Mutsekwa: No, I also give him directives but what I am saying is that he also gets directives from the Attorney-General and the head of state. It is constitutionally correct that they give him directives.
In the end we tend to clash on certain decisions but if that happens, constitutionally the head of state will give the overrule directives. I can only hope that this will be amended in the new constitution so that the law does not have conflicting issues.
Zhangazha: What is your comment on police torture of accused persons?

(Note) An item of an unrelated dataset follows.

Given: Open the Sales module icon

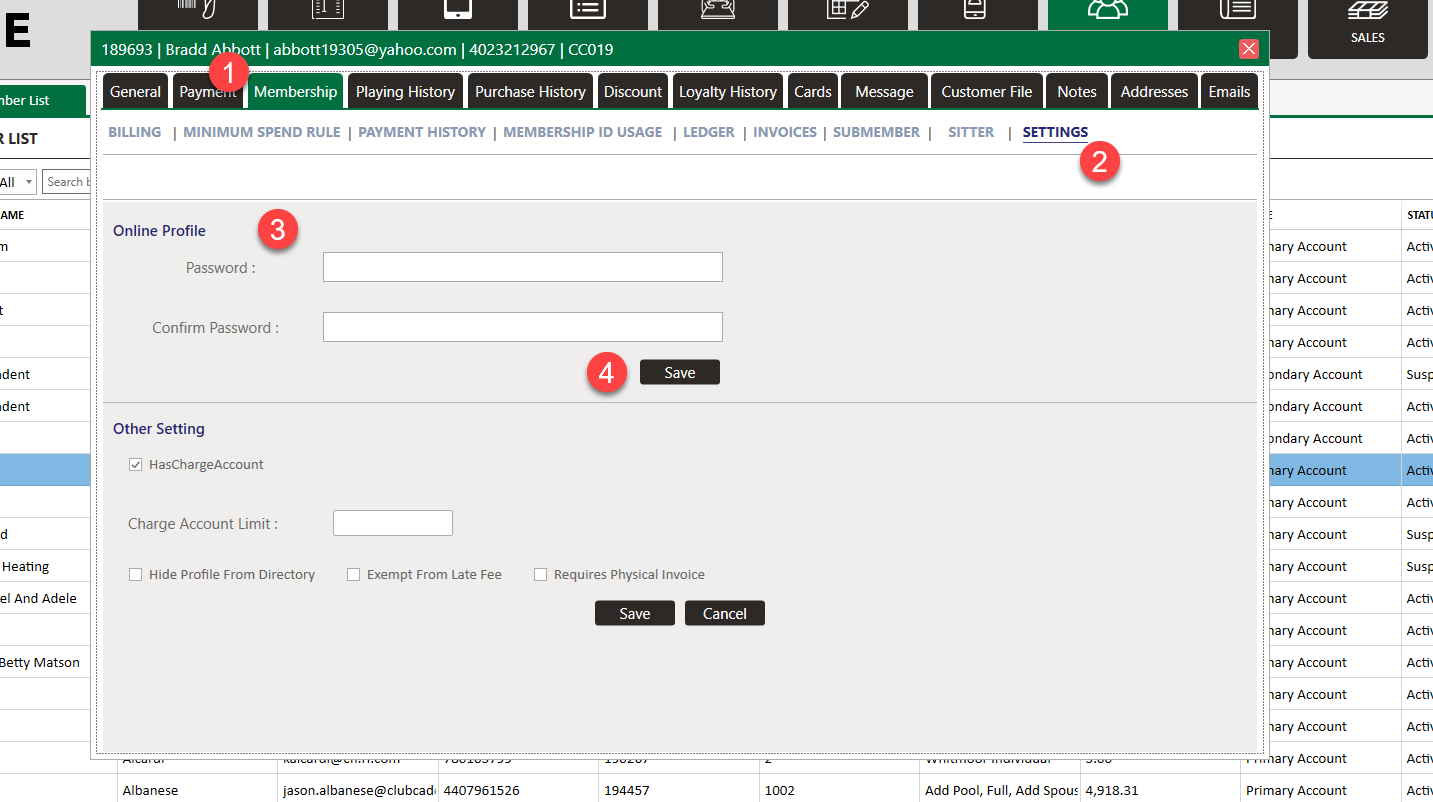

Mutsekwa: It is not always the police who apprehend people. In most cases it is the CIO or the army and only after they have dealt with them that they deposit them in police cells for them to be taken to court. The torture happens when the accused would be in custody of the CIO or the army. The police will be only called in to do paperwork, but already the damage would have been done. All these human torture and detentions are not being done by the police and most of these cases don’t stick in the courts of law.
Zhangazha: This is certainly against the law! What are you doing about it?
Mutsekwa: Indeed they are violating the law. I am having meetings with my counterparts in the security ministries to solve this issue. I aim to ensure that our people will never be subjected to inhuman treatment like this again.
Zhangazha: Any police reforms?
Mutsekwa: A lot is being done but I am not at liberty to disclose this issue at the moment. It is an issue that was extensively discussed recently at the last National Security Council meeting.